■ **INSTRUCTION**: Copy the lines of the records from the one containing "Where should I" through the end of the records, both included, without changing anything in them. Leave the pictures out of your copy.

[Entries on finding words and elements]
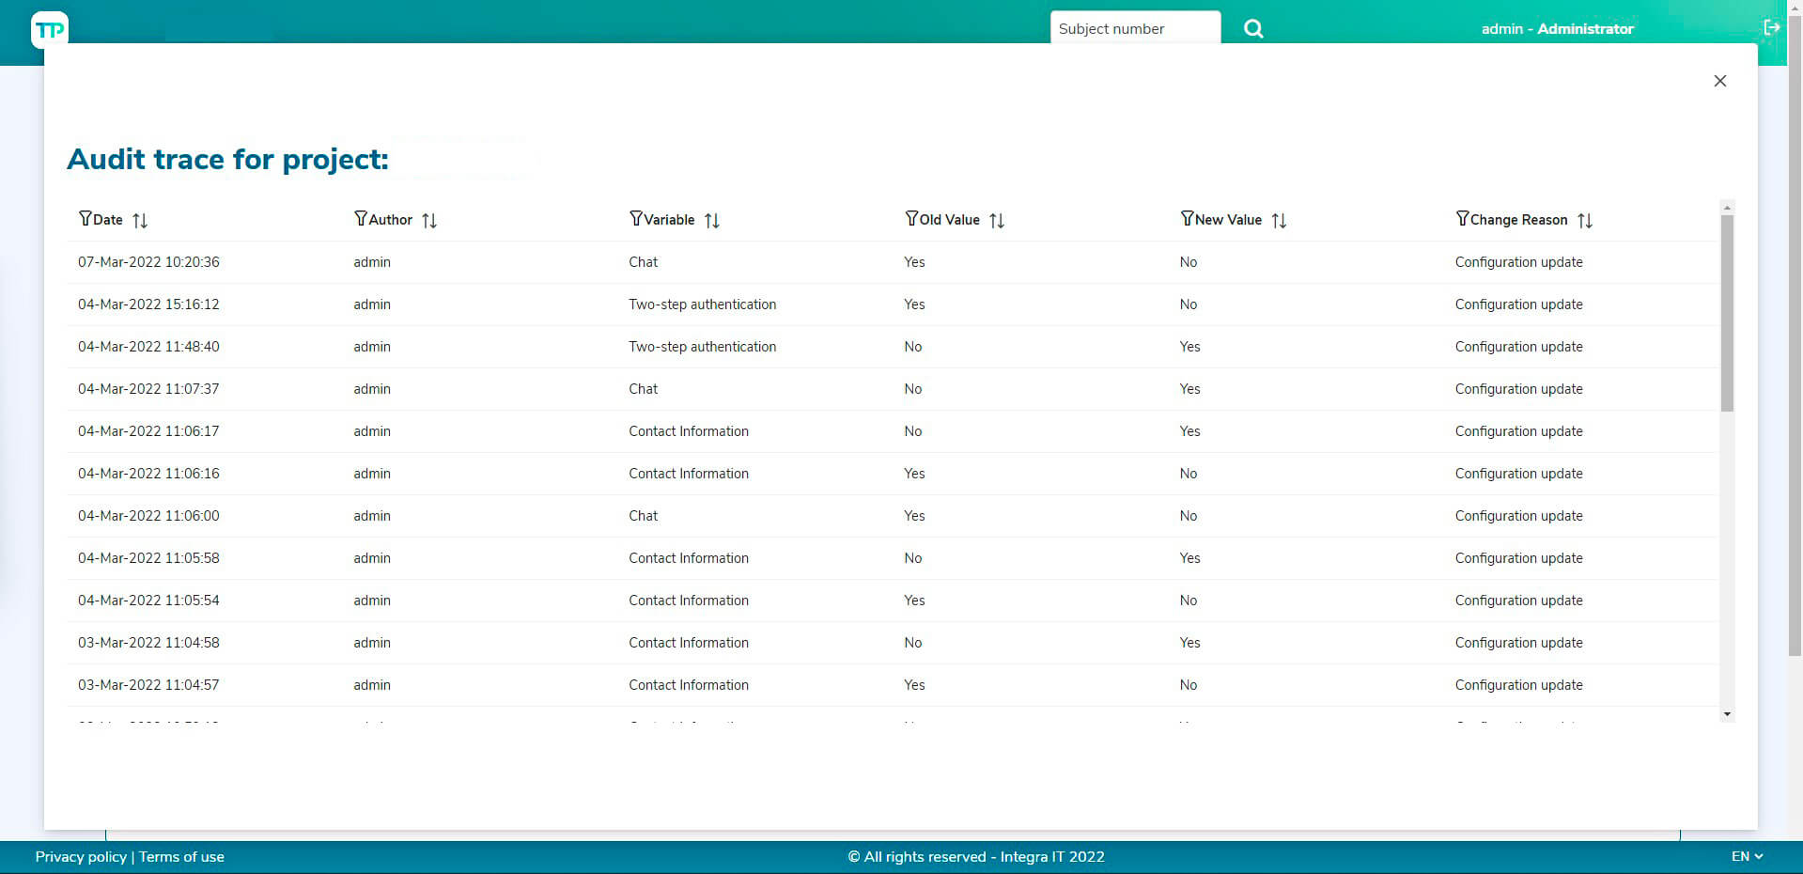Open the Privacy policy link
This screenshot has width=1803, height=874.
[81, 857]
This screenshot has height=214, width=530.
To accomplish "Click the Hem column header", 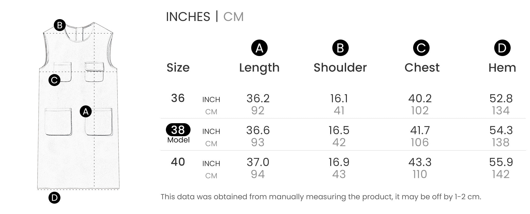I will click(502, 68).

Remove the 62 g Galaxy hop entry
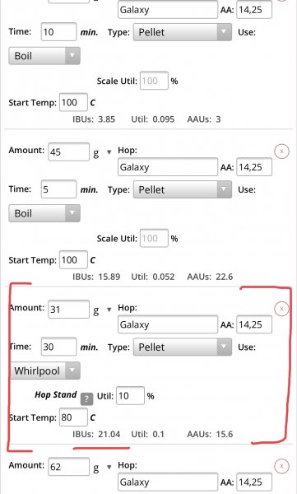(x=281, y=466)
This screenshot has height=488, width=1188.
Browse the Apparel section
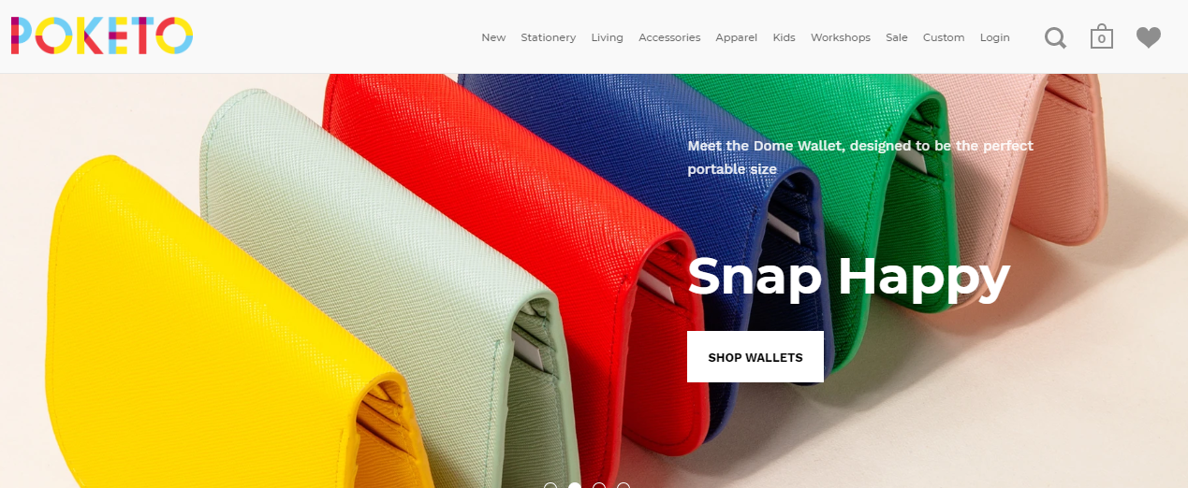point(736,37)
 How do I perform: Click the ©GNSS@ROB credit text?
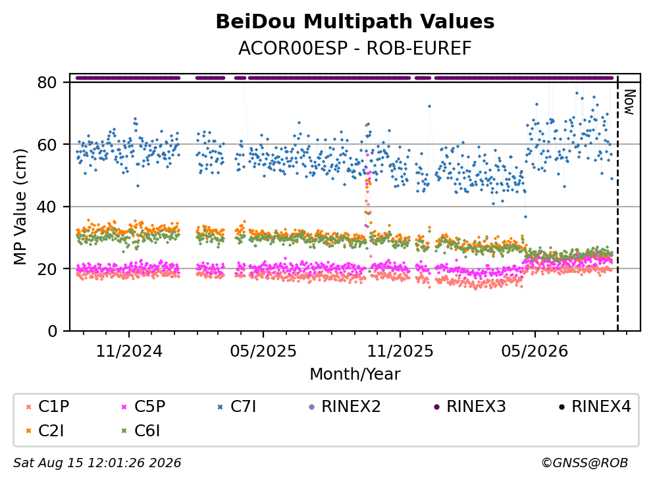tap(585, 463)
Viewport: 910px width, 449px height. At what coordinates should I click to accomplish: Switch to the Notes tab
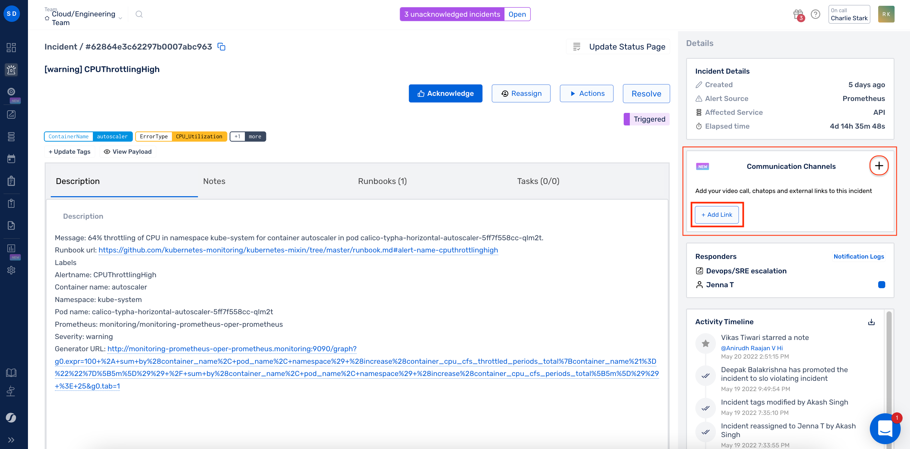tap(214, 181)
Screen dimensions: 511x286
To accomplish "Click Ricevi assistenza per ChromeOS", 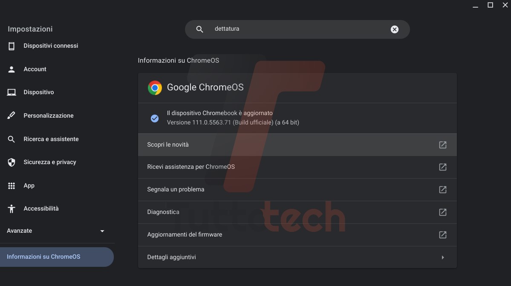I will click(x=191, y=167).
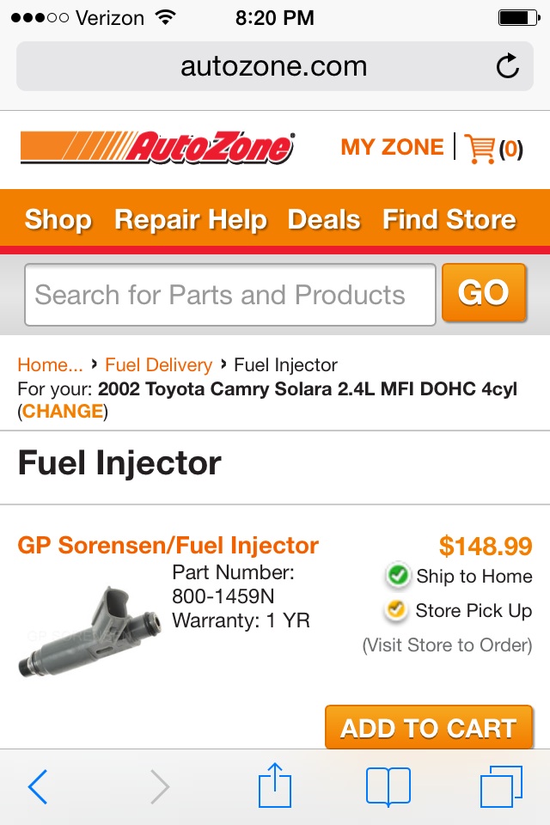The height and width of the screenshot is (825, 550).
Task: Open the Shop menu
Action: [x=58, y=219]
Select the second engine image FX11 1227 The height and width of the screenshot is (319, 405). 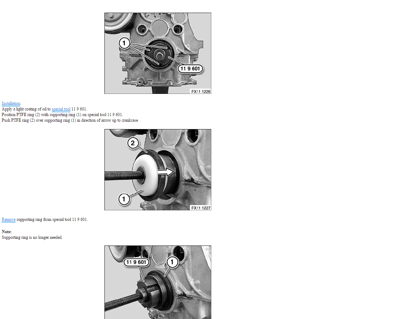pos(158,170)
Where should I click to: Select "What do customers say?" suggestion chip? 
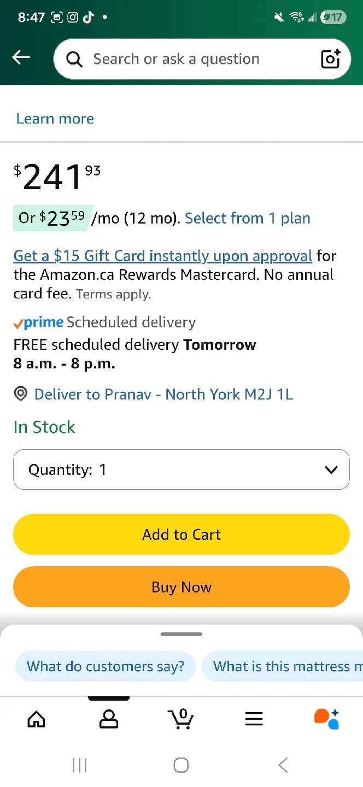106,666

■ **THE RESPONSE**:
Where should I click to: Select "What do customers say?" suggestion chip? 
106,666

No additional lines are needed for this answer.